By Jacob Allen
The Williamston Post
The National Education Association’s March is Reading Month kicked off on March 1 followed by its annual Read Across America Day on March 2. This year’s theme is “Ohh the Places You’ll Go” based on a book by Dr. Seuss. Every year since March 2, 1998 the association has put on March is Reading Month with the hopes of building a nation of readers. This year the program has found support from multiple sources in Williamston.
“March is Reading Month is a good program. We like to help out where we can,” said Bruce Weber, store director of downtown Williamston’s D&W Fresh Market of two years. “We have a donation box so customers can donate books. It worked out good this year because we switched book companies, so we had books at the store for 50 percent off then, they went 75 percent off. Hopefully, the customers bought and donated some of those books.”
The donated books were collected by Williamston Middle School teacher Michelle Ellis and brought back to the school for use during March is Reading Month. According to Weber, customers of D&W Fresh Market responded well to the program. The store director noted the donation box filled up fairly quickly. Weber says the program is a win for customers and students alike.

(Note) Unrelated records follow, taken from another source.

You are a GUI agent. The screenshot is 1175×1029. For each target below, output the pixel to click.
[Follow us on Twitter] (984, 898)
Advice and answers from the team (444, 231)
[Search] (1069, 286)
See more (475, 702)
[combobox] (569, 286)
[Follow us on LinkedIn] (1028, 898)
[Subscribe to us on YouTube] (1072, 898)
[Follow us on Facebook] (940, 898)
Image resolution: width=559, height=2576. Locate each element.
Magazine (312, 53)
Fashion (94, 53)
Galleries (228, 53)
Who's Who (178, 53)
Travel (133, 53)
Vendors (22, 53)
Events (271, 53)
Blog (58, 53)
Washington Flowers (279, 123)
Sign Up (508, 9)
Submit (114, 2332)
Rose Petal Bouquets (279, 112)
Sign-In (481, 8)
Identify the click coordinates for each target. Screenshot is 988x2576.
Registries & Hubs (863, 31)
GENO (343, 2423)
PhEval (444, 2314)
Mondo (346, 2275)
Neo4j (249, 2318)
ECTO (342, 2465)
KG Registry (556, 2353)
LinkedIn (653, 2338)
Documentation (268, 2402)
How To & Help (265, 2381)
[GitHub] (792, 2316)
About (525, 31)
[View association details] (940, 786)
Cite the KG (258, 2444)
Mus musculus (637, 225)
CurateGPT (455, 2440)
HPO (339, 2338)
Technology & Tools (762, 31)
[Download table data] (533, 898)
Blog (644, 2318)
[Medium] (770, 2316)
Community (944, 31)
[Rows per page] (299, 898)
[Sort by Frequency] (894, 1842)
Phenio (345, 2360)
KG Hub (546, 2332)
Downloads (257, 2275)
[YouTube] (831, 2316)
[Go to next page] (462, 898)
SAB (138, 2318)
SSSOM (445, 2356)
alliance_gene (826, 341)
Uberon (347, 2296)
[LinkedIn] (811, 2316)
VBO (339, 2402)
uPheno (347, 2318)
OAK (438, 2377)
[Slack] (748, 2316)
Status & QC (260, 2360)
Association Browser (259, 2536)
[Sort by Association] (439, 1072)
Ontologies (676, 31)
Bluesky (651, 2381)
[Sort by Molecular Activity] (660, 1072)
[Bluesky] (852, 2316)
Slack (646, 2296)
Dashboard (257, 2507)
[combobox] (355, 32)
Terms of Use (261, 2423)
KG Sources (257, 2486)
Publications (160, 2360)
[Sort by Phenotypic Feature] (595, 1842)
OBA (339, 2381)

“I am sure the kids love getting new books,” said Weber. “My daughter is in elementary school and new books are always something fun for her to get and read.”
March is Reading Month has also found support from the Williamston Library with many events planned. A few of the events being a celebration of Dr. Seuss on March 2, Harry Potter book club also on the second and preschool story time on March 4.
“March is Reading Month brings a lot of attention to books, especially in the schools,” said Jackie McDonald, a librarian for 18 years at the Williamston Library. “It really brings the attention to reading and how important it is, especially for kids.”
The library supports reading throughout the year with outreach programs and visits to schools that include the introduction of new books to students. According to Rebecca Langham, a librarian at the Williamston Library for 10 years, three to 10 school visits occur every month. Other Events beyond March include monthly book discussions, a Money Smart Week story time on April 22 and a senior book chat on May 12.
“Reading is important because it’s a life skill that allows people to have access to information. Should they run into any problems in their life they can come to the library or look online and read, for example, how do I do my taxes or how do I play guitar,” said Langham. “Being able to read and have access to information that you need just improves your life. It’s a skill everybody needs.”